(Work item): Examine the material below. Gather every line in which the string "Expand" appears.

(The records):

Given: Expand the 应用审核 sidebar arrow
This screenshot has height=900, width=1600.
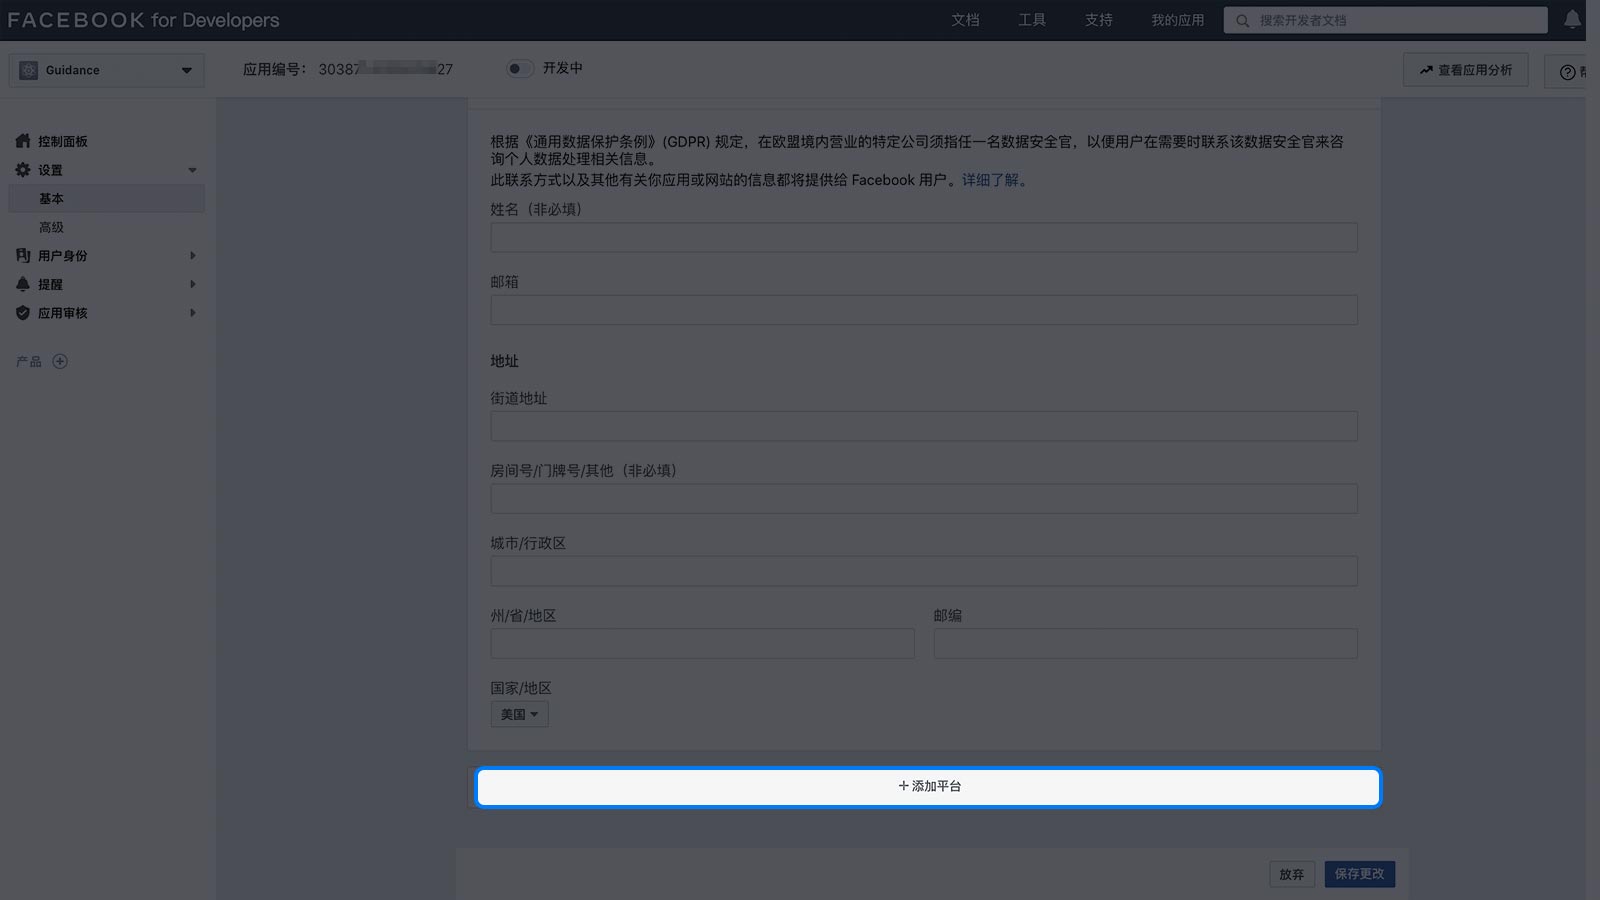Looking at the screenshot, I should [x=193, y=313].
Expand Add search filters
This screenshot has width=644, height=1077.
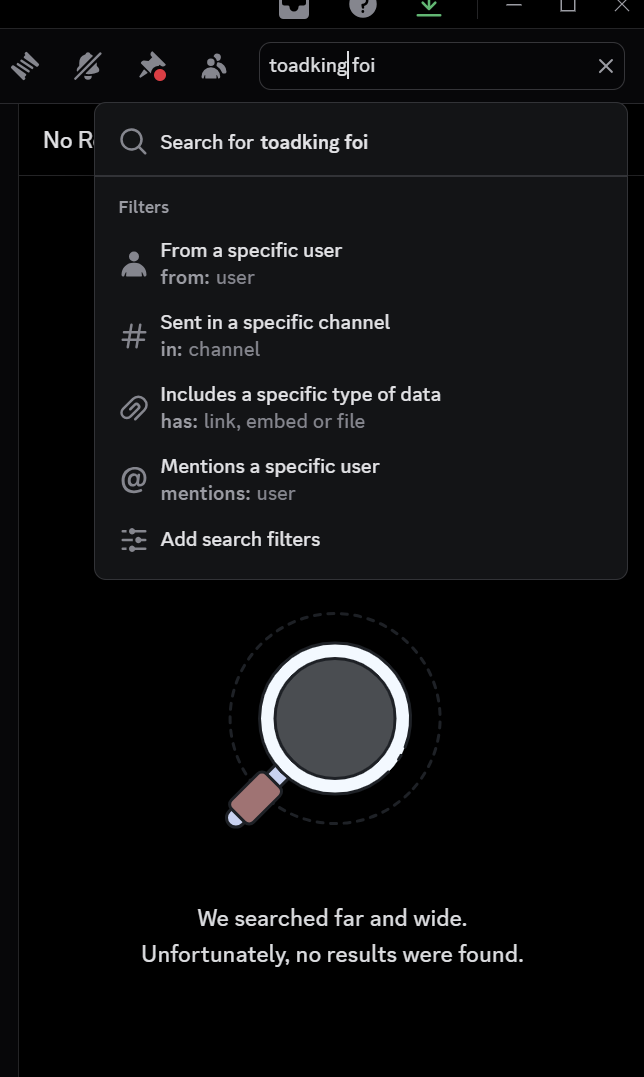[240, 540]
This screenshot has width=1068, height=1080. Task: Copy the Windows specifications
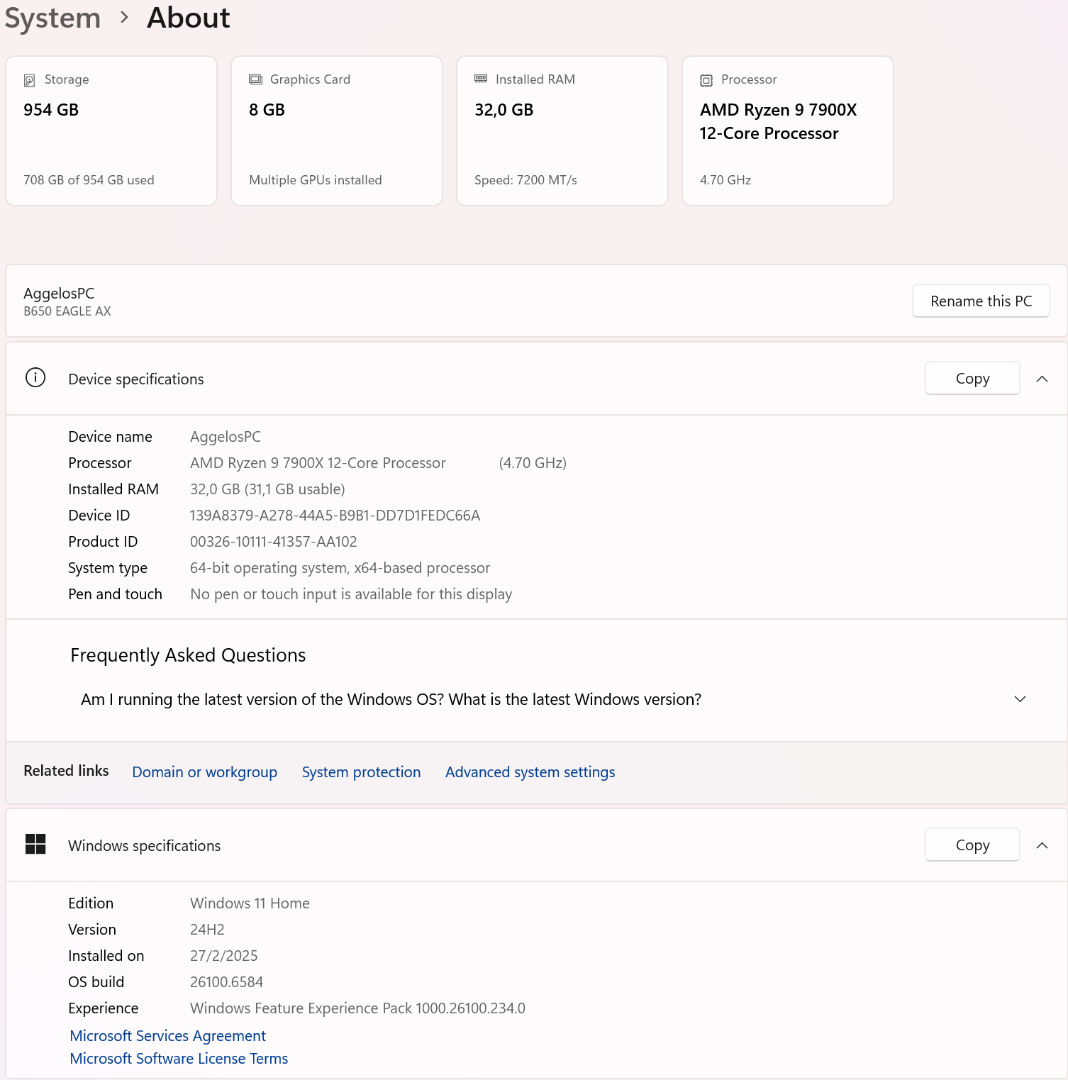(972, 845)
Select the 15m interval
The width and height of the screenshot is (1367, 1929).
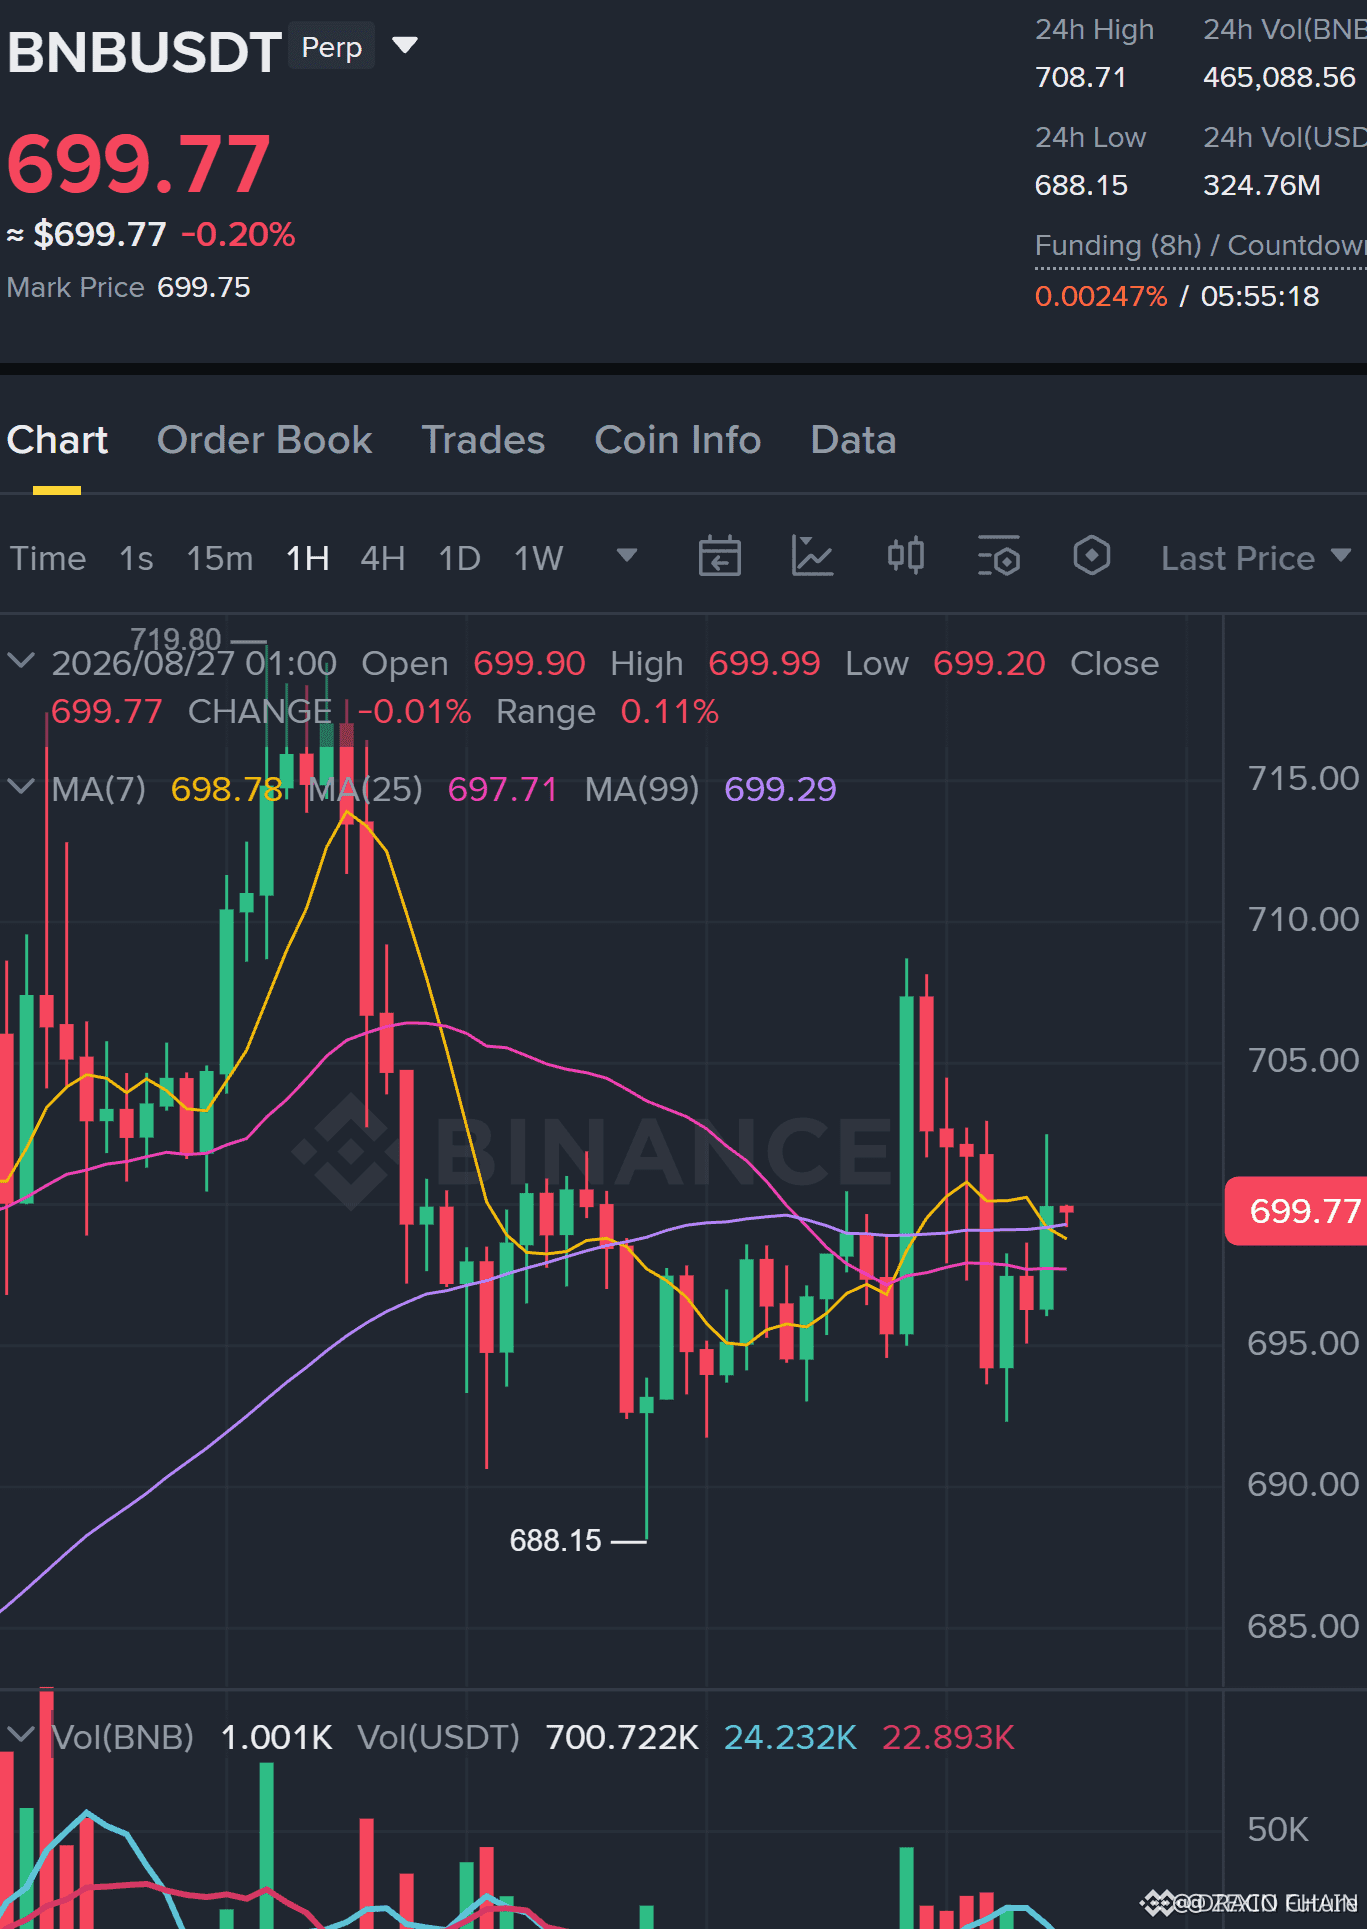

(Exercise output):
Given: Expand the 应用审核 sidebar arrow
Expand Add search filters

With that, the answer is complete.